I have heard that area is a vector quantity in 3 dimensions, e.g. this Phys.SE post, what about the length/distance? Since area is the product of two lengths, does this mean that length is also a vector quantity, and why?

Answer 1

Length and distance are not vector quantities (they are scalar quantities), but position and displacement are vector quantities (at least according to common terminological conventions). Here is how all of these are defined. Note that I am restricting the discussion here to vectors in three-dimensional Euclidean space $\mathbb R^3$.

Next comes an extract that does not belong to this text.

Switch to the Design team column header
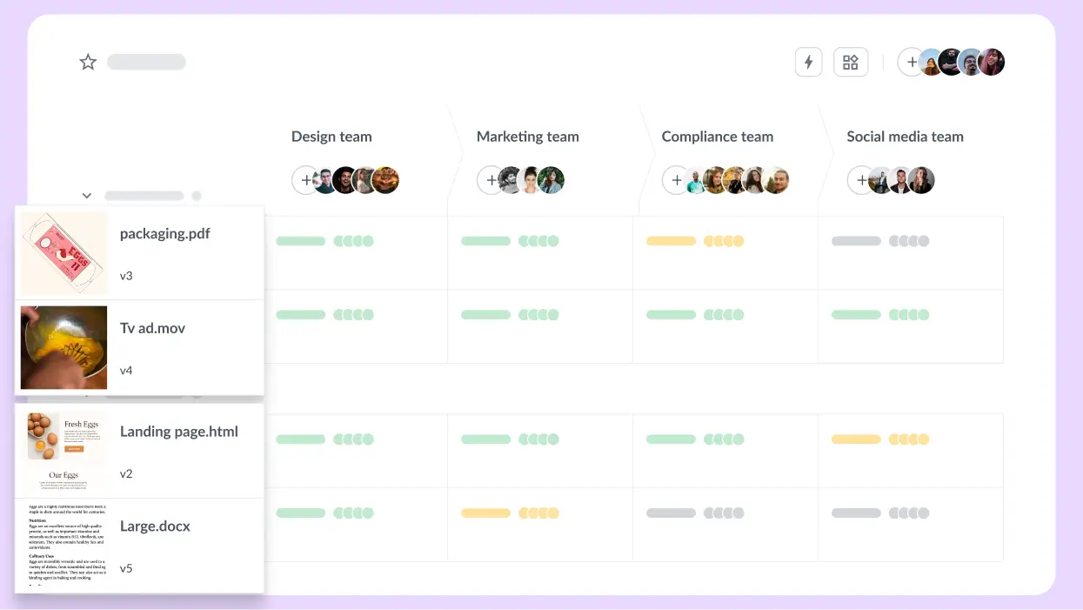Image resolution: width=1083 pixels, height=610 pixels. pos(331,137)
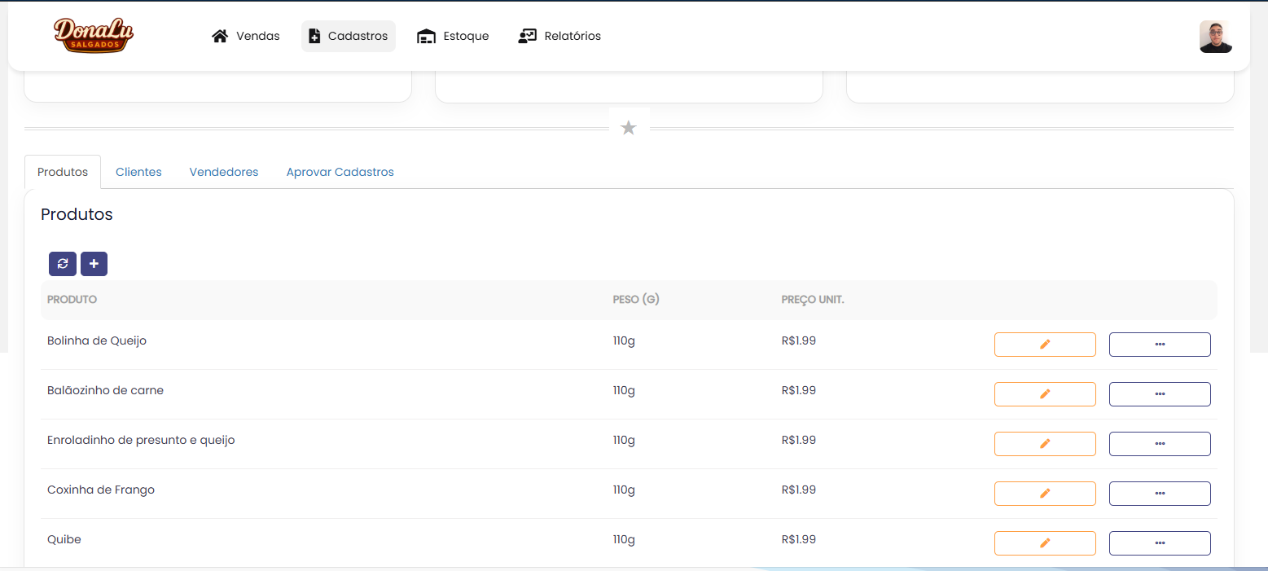Open the Estoque menu item
Screen dimensions: 1268x571
[x=453, y=36]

Every point in three-dimensional space can be specified by a triple of real numbers $\mathbf x = (x,y,z)$ given its coordinates with respect to three axes. This triple is called the position of the point and is clearly a vector.

The length of any vector, such as a position vector, is defined as $$ |\mathbf x| = \sqrt{x^2 + y^2 + z^2} $$ Notice that, by definition, length is a positive real number. Given two points $\mathbf x_1=(x_1, y_1, z_1)$ and $\mathbf x_2=(x_2, y_2, z_2)$, the displacement vector pointing from point $1$ to point $2$ is defined as $$ \mathbf x_{21} = \mathbf x_2 - \mathbf x_1 = (x_2-x_1, y_2-y_1, z_2-z_1) $$ The length of the displacement vector is called the distance between the two points and is therefore given by $$ d(\mathbf x_1, \mathbf x_2) = |\mathbf x_{21}| = \sqrt{(x_2-x_1)^2+(y_2-y_1)^2+(z_2-z_1)^2} $$ Note. I have heard some using the terms distance and displacement interchangeably, or using the term displacement for what I have called distance, and using distance to refer to the total length of a path along which an object travels.

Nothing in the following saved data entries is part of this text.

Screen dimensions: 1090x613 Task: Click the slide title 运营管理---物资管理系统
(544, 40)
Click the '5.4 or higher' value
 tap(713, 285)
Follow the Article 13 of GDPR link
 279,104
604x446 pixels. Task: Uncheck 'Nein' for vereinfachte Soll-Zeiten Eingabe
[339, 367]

Having said all of this, there is in fact a product that allows one to construct area vectors given two position vectors. It's called the cross product. If you take the cross product $$ \mathbf x_1\times\mathbf x_2 $$ of two position vectors, then you get a vector whose length is the area of the parallelogram spanned by these vectors, and whose direction is perpendicular to this parallelogram.